DFB.de: Wie groß war für Sie in der Saison 2012/2013 die Belastung? In den Zeitungen war zu lesen, dass Sie nur noch selten das Vereinsgelände an der Säbener Straße verlassen haben.

Heynckes: Die ganze Strecke fing mit dem verlorenen Champions-League-Finale 2012 in München an. Anschließend haben wir jeden Stein umgedreht. Wir haben versucht, viele Dinge zu optimieren und zu modifizieren. Im Sommer 2012 hatte ich praktisch keinen Urlaub. Und danach begann diese wahnsinnig strapaziöse Saison. Die Spieler haben mir geholfen. Es gab keine Ausraster. Heute ist ein Spieler auch selbst für seine Öffentlichkeitsarbeit verantwortlich. Das haben sie perfekt gemacht. Jeder hat sich zurückgenommen, wir haben wirklich eine Einheit gebildet. Stressig war es dennoch. Wir hatten praktisch jeden dritten Tag ein Spiel, dazu Gespräche mit der Presse, mit den Verantwortlichen im Verein, mit der ganzen Crew. Gerade beim FC Bayern München liegt die Kunst darin, das Ganze zu moderieren. Ich denke, das ist mir ganz gut gelungen.

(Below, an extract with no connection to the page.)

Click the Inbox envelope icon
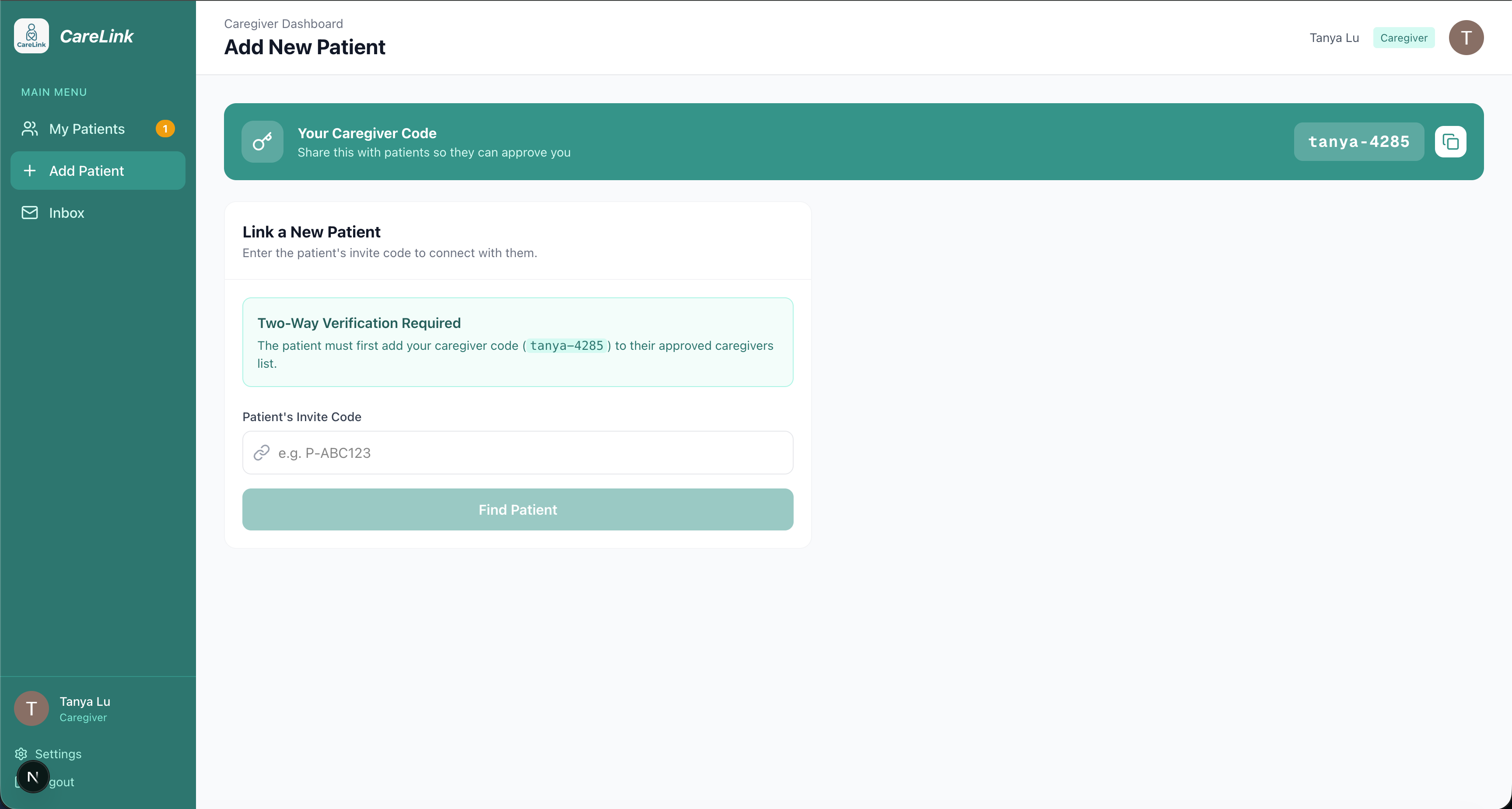coord(29,213)
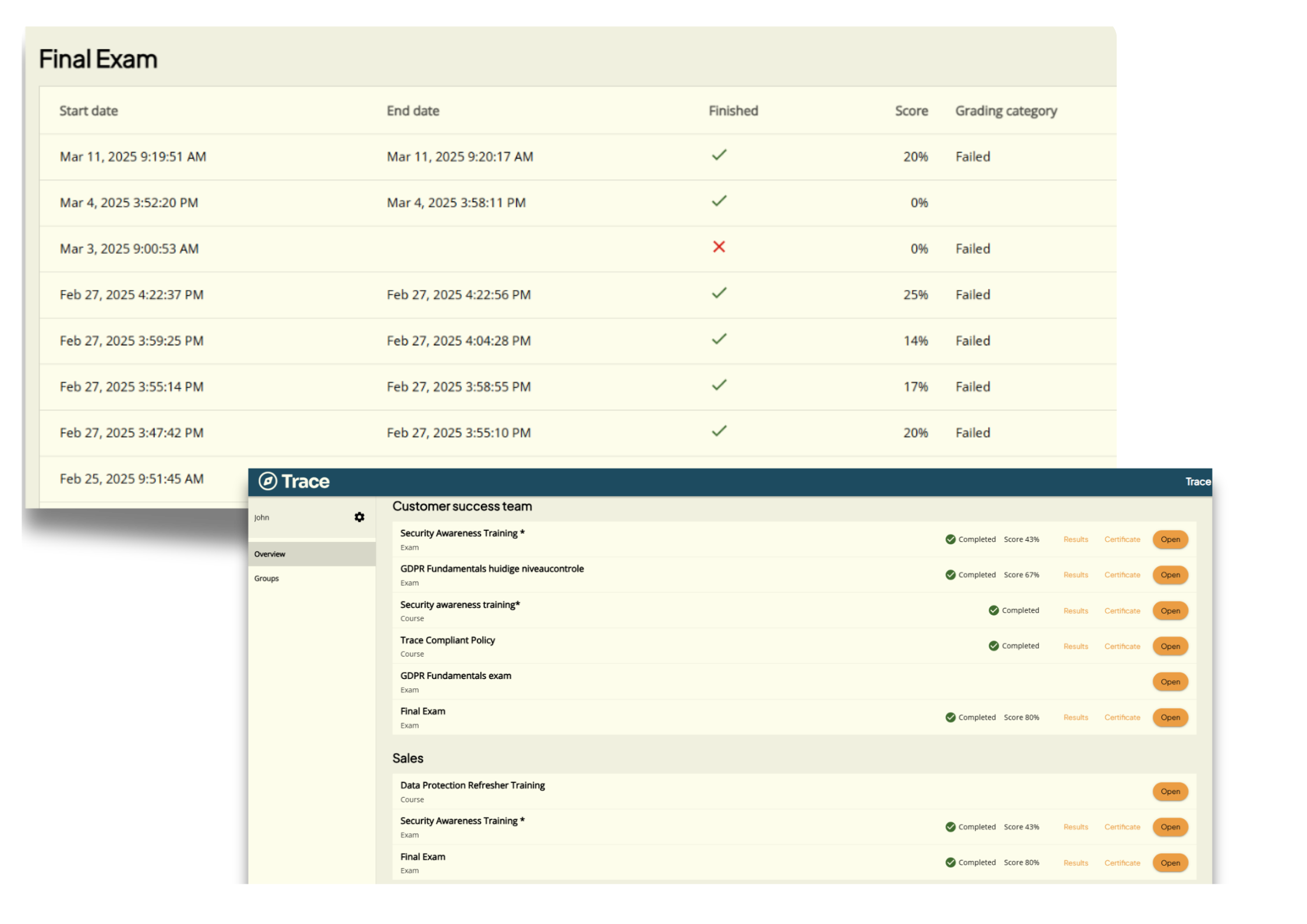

DFB.de: Im Januar verpflichteten die Bayern Pep Guardiola als Ihren Nachfolger diesen Sommer. Wie schwer war es, die Ruhe und den Fokus zu bewahren?

Heynckes: Das hat den Druck für mich nicht erhöht. Als Spieler und in meiner zweiten Karriere als Trainer war ich immer sehr ambitioniert und ehrgeizig. Ich habe mir immer selbst den Druck auferlegt. Ich bin bei Borussia Mönchengladbach aufgewachsen. Wir hatten dort die Philosophie, erfolgreich zu sein und attraktiven Fußball zu spielen. Und wir hatten immer das Ziel, Titel zu gewinnen. Große Mannschaften werden an Titeln gemessen. Auch als Spieler war ich psychisch unheimlich stark. Ich hatte nie Probleme mit Druck. Nein, die Verpflichtung von Pep Guardiola hat für mich nichts verändert. Es war eher eine andere Sache.

DFB.de: Nämlich

Heynckes: Ich wusste schon im Januar, dass ich meine Karriere und vor allem mein Engagement beim FC Bayern beenden würde. Unterbewusst wurde ich noch akribischer, habe noch mehr gearbeitet, noch mehr fokussiert. Als das Triple greifbar wurde, hat sich diese Tendenz noch verstärkt. Stressig war's schon. Aber Druck, nein, das habe ich mit den Jahren abgelegt.